Miraculous Incantation
Airmid’s story comes to life for us in the saga, Cath Maige Tuired, The Second [or last] Battle of Mag Tuired. Cath means ‘battle’, and Mag Tuired is a place, meaning the ‘Plain of Pillars or Towers’, located near Lough Arrow in Co. Sligo in the west of Ireland. The battle is fought between two divine tribes, the Tuatha Dé Danann and the Fomorians. The Fomorians have proven themselves unjust and oppressive rulers, this is a struggle for power where the Tuatha Dé will ultimately be victorious aided by the war goddess, the Morrigan.
Airmid is the daughter of Dian Cécht, the principal healer of the Tuatha Dé Danann. She, her father, and her two brothers, Míach and Ochtriuil are responsible for healing the wounded during the bloody conflict. No healing could happen without incantation. Airmid and her healing clan, chant mystical charms while plunging the bodies of mortally wounded warriors into a well called Sláine, which means ‘wholesomeness’, ‘health’, or ‘salvation’ in Old Irish.
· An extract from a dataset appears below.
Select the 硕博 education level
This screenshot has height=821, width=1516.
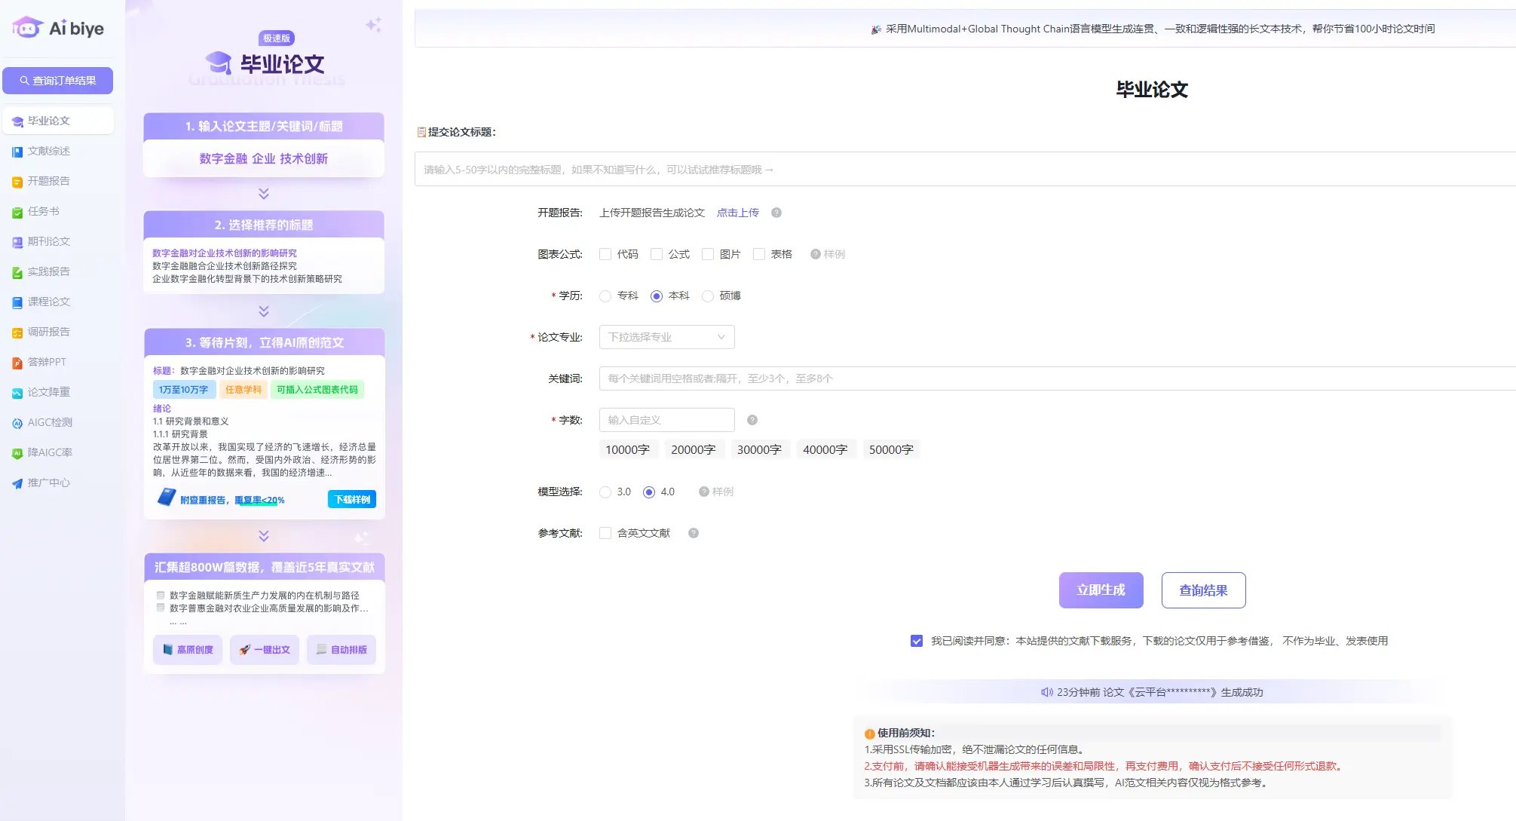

Gaelic is an oral culture, the word when expressed through the poetics of soul was magic manifest for our ancestors, and so, washed in this magical brew of healing words and waters, the warriors reemerge gushing with life.
‘Now this is what used to kindle the warriors who were wounded there so that they were more fiery the next day: Dian Cécht, his two sons Ochtriuil and Míach, and his daughter Airmid were chanting spells over the well named Sláine. They would cast their mortally-wounded men into it as they were struck down; and they were alive when they came out. Their mortally-wounded were healed through the power of the incantation made by the four physicians who were around the well.’